By Ronald Alum in The Miami Herald:
50 years after Trujillo's death, Dominican Republic thrives as Cuba
For 31 years, Rafael Trujillo — Latin America's bloodiest dictator — tormented the Dominican Republic until 1961. As the U.S. commemorates Memorial Day on May 30, Dominicans mark his assassination 50 years ago. This milestone offers an opportunity to reflect on historical developments there compared to neighboring Cuba.
The DR achieved independence earlier than Cuba, yet by the 1950s Cuba's standard of living was superior. Both countries emerged from militaristic dictatorships about the same time, 1961 with Trujillo's end, and 1959 for Cuba, after Fulgencio Batista's flight out. Prior to Fidel and Raúl Castro's totalitarianism, Trujillo's despotism had no precedence in the Americas.
Cuba's remarkable record was accomplished despite Batista's dictatorship (1952-58) and the widespread corruption of the preceding republican epoch (1902-52). Conversely, conditions were miserable in Trujillo's DR. The brief 1965 civil war ended with the joint OAS-U.S. military intervention which paved the way for stability and relative prosperity. While the DR moved toward an open society, Cuba went in the opposite direction with the Castro brothers' tropical version of the Soviet mold.
Five decades after Trujillo, the DR is one of the region's least militarized societies, with an enviable freedom of expression, religion and movement. There are no political exiles, prisoners or firing squads. Opposition — reflecting all ideologies — is tolerated, and the private business sector and the labor movement thrive.
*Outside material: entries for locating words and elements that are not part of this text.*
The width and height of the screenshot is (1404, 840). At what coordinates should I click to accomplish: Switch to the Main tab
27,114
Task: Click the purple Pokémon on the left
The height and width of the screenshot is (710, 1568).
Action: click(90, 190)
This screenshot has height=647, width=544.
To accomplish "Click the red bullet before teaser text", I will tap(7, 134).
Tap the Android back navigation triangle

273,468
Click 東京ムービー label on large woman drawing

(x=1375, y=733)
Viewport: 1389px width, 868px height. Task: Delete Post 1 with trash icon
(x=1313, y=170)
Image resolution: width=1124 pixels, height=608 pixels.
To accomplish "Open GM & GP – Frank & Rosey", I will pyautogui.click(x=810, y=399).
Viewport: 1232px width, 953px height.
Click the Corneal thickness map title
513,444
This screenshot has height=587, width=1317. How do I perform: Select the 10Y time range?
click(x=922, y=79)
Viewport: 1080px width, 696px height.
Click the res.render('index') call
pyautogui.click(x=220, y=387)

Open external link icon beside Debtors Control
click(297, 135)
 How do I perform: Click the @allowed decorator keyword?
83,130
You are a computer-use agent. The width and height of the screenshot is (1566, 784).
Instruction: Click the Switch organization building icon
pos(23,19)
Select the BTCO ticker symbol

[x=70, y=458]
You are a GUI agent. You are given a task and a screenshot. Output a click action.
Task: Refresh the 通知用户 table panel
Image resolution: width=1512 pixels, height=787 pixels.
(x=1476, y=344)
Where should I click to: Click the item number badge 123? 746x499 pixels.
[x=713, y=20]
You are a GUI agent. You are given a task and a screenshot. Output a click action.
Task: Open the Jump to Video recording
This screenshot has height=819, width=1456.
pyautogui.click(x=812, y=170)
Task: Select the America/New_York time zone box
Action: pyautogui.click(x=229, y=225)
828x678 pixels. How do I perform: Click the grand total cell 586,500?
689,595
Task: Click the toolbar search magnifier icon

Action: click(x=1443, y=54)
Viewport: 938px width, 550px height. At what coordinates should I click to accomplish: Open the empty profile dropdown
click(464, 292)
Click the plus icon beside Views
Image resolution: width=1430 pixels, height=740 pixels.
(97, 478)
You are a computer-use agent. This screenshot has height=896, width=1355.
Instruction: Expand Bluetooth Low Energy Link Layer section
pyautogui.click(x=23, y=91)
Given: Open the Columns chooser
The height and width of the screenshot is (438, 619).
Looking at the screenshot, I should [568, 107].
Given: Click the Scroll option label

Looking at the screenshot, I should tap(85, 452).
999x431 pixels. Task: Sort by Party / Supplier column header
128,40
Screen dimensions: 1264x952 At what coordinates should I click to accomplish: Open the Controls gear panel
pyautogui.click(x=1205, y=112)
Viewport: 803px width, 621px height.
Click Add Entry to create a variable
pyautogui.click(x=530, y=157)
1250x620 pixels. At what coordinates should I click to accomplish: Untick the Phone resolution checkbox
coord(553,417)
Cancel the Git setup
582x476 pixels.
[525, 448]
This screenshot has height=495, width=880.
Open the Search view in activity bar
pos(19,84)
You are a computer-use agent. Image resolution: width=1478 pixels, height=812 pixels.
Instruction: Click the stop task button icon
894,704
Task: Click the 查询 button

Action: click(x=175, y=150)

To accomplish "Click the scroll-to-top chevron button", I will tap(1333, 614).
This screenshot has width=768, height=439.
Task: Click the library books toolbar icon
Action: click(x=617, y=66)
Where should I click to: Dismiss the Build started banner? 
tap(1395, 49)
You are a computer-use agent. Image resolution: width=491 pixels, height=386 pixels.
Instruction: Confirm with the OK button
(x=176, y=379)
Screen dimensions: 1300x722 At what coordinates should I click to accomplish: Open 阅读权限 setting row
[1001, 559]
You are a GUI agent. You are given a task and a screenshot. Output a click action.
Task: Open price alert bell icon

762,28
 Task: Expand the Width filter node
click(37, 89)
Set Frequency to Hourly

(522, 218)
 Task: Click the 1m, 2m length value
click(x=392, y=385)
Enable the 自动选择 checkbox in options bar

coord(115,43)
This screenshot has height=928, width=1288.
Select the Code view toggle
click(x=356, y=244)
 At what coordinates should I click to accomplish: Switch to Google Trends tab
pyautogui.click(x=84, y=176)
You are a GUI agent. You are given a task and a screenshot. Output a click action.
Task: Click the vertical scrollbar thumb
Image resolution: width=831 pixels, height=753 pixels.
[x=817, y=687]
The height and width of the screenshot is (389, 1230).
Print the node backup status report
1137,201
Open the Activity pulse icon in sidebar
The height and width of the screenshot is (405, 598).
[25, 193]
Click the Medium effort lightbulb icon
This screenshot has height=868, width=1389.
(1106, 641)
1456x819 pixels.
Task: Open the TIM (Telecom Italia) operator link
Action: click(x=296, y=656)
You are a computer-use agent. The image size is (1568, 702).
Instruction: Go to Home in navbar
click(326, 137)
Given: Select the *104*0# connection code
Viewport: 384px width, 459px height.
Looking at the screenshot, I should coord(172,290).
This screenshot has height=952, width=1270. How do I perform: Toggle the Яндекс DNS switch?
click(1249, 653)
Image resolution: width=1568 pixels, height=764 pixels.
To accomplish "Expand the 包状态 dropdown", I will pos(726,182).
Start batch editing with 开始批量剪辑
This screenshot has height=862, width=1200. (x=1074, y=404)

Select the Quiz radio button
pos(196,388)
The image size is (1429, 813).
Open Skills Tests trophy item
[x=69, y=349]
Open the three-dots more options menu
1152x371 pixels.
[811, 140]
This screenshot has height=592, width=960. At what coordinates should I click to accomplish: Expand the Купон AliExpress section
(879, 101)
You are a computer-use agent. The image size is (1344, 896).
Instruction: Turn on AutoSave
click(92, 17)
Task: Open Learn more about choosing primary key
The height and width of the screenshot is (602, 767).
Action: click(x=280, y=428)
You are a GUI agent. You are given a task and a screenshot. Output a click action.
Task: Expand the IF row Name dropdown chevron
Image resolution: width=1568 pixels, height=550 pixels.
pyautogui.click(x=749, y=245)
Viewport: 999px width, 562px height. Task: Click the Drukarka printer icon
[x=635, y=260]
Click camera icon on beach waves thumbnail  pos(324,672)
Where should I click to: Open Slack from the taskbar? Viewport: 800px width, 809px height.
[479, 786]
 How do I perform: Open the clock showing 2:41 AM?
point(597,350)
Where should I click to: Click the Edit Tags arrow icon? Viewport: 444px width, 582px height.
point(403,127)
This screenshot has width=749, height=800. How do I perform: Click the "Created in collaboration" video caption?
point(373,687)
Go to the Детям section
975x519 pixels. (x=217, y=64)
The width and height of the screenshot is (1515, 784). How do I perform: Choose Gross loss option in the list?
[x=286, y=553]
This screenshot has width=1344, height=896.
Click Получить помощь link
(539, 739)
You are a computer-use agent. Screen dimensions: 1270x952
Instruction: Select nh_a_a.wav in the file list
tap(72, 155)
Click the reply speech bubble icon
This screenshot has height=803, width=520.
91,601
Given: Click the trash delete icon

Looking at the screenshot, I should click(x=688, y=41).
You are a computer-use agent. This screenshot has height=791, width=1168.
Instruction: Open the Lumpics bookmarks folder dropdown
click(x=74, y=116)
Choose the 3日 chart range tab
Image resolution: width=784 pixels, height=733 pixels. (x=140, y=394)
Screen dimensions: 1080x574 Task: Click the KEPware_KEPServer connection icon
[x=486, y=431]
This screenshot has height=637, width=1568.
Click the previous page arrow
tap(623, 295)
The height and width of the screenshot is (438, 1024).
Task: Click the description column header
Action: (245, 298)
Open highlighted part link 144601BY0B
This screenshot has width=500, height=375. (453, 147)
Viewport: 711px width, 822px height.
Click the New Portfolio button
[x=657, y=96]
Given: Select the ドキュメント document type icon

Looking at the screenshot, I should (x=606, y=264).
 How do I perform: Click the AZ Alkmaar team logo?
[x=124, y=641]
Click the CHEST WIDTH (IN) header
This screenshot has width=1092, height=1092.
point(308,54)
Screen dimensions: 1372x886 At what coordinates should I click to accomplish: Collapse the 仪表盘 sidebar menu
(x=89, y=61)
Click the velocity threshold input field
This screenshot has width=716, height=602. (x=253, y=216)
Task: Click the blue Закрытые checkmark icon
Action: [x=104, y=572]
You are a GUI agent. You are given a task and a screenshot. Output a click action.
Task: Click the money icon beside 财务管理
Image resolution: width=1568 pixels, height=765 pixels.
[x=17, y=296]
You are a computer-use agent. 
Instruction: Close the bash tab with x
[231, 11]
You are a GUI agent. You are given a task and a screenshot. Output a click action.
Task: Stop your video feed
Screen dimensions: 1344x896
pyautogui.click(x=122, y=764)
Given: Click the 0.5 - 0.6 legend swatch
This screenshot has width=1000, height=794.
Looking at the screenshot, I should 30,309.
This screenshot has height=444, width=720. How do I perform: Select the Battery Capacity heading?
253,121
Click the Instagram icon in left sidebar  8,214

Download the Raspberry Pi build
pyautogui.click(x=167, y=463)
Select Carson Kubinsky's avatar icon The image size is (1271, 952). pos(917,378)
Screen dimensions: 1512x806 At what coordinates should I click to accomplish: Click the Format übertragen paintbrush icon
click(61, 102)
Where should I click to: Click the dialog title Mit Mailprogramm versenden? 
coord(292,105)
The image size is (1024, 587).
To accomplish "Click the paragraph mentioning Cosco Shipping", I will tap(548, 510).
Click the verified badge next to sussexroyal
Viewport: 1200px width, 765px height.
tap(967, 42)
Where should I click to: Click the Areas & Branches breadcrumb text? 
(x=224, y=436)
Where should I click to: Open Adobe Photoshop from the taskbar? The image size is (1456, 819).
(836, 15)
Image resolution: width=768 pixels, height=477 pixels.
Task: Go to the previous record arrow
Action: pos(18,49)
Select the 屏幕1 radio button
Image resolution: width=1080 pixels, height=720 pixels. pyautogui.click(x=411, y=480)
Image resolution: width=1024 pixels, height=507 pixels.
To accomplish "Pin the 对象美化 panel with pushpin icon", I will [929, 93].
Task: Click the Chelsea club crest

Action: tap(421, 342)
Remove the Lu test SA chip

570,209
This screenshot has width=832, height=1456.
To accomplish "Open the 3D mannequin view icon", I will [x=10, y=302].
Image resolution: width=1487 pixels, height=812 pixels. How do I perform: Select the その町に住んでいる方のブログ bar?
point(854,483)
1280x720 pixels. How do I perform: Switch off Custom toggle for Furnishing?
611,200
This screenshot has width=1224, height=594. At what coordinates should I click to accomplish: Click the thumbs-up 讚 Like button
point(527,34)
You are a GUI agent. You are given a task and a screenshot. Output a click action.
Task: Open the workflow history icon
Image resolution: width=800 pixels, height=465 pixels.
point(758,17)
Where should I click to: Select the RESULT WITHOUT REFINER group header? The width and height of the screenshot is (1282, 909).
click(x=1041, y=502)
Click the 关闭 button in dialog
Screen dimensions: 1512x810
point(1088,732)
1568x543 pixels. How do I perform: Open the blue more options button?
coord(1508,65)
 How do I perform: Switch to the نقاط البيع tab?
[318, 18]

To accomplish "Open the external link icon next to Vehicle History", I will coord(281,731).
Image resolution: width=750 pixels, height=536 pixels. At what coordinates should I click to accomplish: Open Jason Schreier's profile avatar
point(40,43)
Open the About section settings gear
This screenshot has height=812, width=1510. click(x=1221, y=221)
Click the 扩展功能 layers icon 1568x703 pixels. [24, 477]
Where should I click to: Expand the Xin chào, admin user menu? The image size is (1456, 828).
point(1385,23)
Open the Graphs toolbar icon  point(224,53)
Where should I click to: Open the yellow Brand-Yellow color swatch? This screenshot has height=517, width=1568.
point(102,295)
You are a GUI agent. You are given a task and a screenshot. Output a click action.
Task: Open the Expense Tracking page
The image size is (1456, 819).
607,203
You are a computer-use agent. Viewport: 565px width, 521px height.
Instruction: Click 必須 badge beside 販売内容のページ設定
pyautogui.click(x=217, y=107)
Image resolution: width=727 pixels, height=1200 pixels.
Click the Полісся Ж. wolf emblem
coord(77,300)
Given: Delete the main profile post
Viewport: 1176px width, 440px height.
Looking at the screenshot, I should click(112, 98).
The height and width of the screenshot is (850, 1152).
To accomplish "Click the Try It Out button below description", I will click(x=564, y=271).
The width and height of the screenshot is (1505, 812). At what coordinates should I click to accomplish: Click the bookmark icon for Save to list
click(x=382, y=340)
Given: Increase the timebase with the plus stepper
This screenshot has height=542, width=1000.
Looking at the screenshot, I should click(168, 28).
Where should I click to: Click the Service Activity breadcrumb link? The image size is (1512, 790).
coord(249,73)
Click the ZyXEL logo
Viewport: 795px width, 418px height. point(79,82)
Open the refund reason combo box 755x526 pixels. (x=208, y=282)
All this sharply contrasts with Cuba, a stagnant, closed society.
The 1966 Dominican constitution established a tripartite government with an executive, a congress and an independent judiciary. Since 1966, the DR has elected five presidents from three alternating political parties (two presidents won re-election repeatedly). But Cuba is still ruled by the same 1959 clique whose average age is now 80.
Dictatorships usually foster foreign apologists who extol alleged achievements. Trujillo even received an honorary doctorate from a U.S. university five years after his 1937 massacre of thousands of Haitian immigrants. Likewise, the Castro duo is continually praised in intellectual circles for supposed attainments, such as in healthcare, notwithstanding contradicting evidence.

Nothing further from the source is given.